Activation of the ATM kinase by ionizing radiation and phosphorylation of p53

  • Science. 1998 Sep 11;281(5383):1677-9. doi: 10.1126/science.281.5383.1677.
C E Canman  1 D S Lim K A Cimprich Y Taya K Tamai K Sakaguchi E Appella M B Kastan J D Siliciano
Affiliations
  • 1. The Johns Hopkins School of Medicine, Oncology Center, Baltimore, MD 21205, USA.
Abstract

The p53 tumor suppressor protein is activated and phosphorylated on serine-15 in response to various DNA damaging agents. The gene product mutated in ataxia telangiectasia, ATM, acts upstream of p53 in a signal transduction pathway initiated by ionizing radiation. Immunoprecipitated ATM had intrinsic protein kinase activity and phosphorylated p53 on serine-15 in a manganese-dependent manner.
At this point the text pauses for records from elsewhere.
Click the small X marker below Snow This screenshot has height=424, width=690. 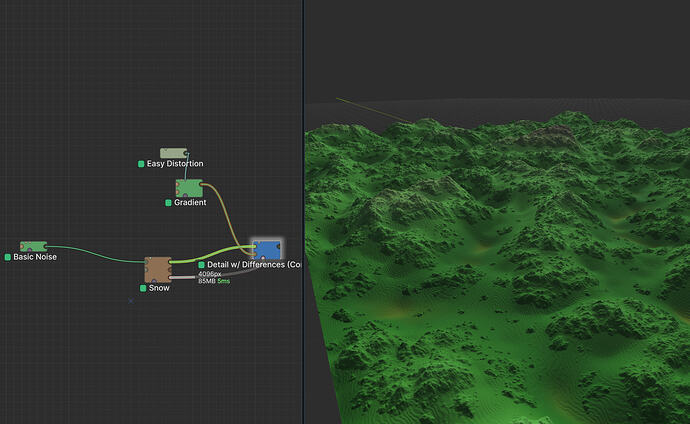131,301
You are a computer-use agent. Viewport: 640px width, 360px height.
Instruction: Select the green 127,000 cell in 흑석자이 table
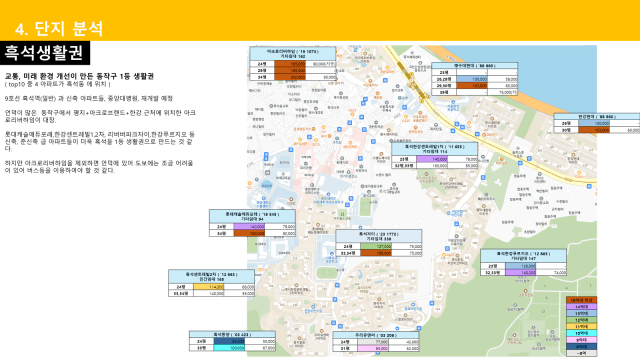(376, 247)
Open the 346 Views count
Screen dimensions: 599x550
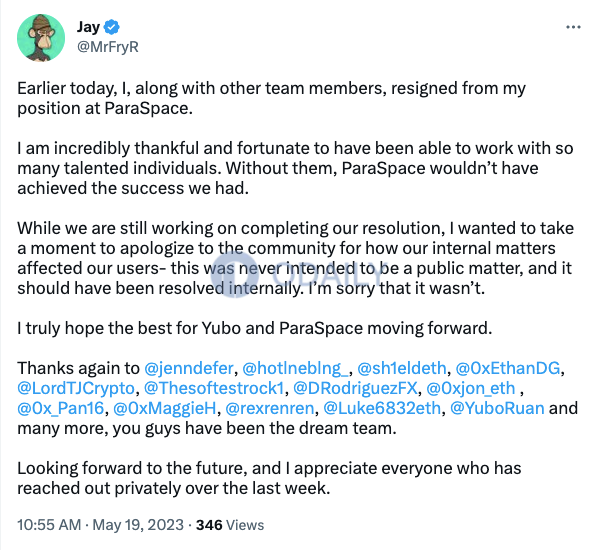coord(230,525)
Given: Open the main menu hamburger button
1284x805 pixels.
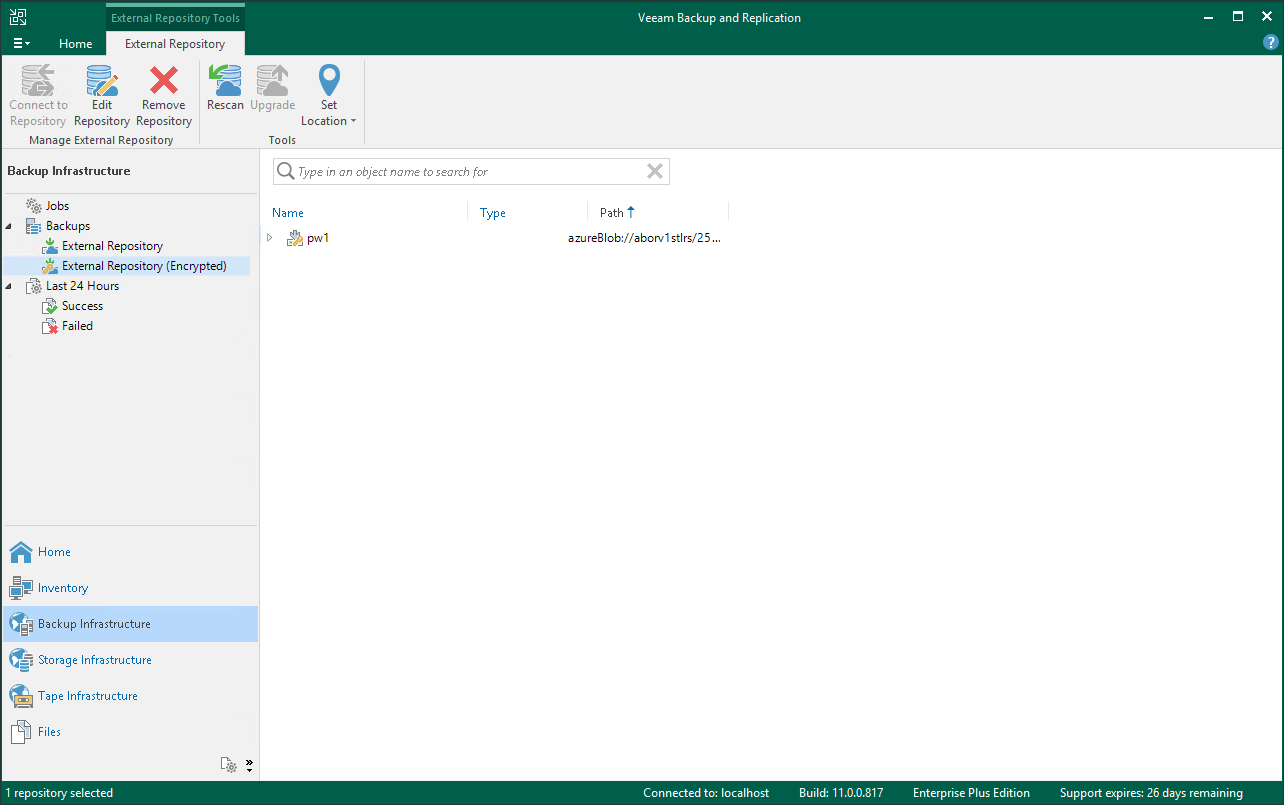Looking at the screenshot, I should click(x=20, y=42).
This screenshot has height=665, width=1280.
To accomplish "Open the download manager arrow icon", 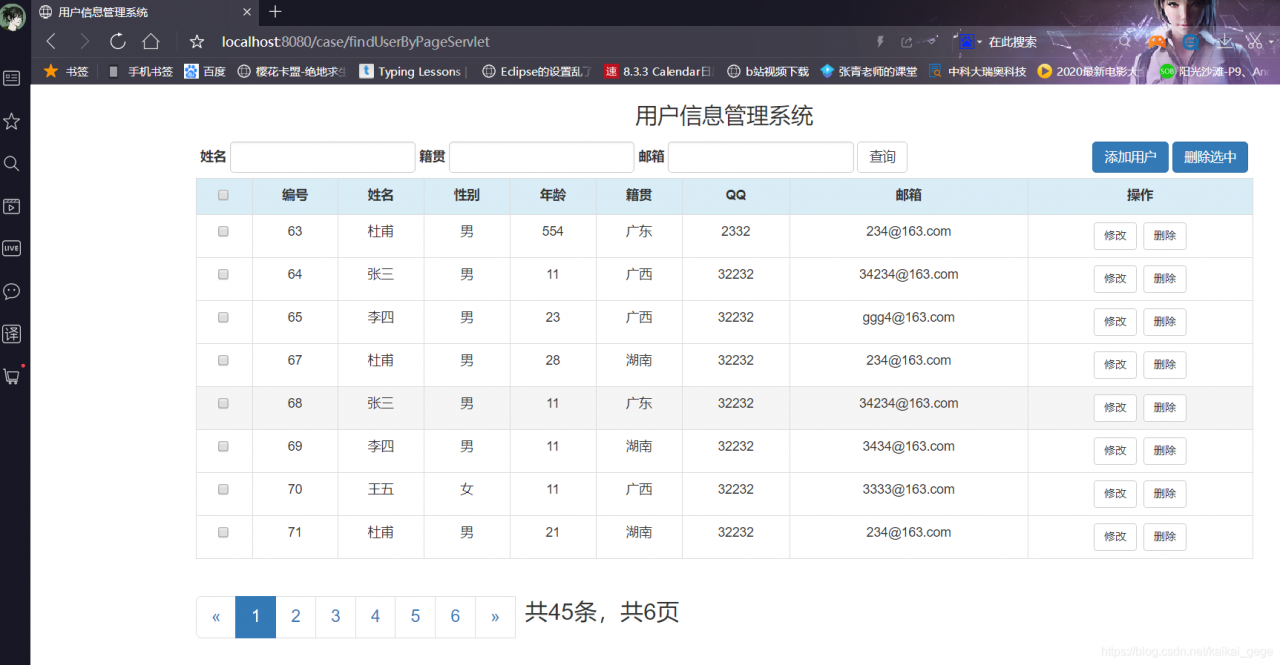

Ionizing radiation, but not ultraviolet radiation, rapidly enhanced this p53-directed kinase activity of endogenous ATM. These observations, along with the fact that phosphorylation of p53 on serine-15 in response to ionizing radiation is reduced in ataxia telangiectasia cells, suggest that ATM is a protein kinase that phosphorylates p53 in vivo.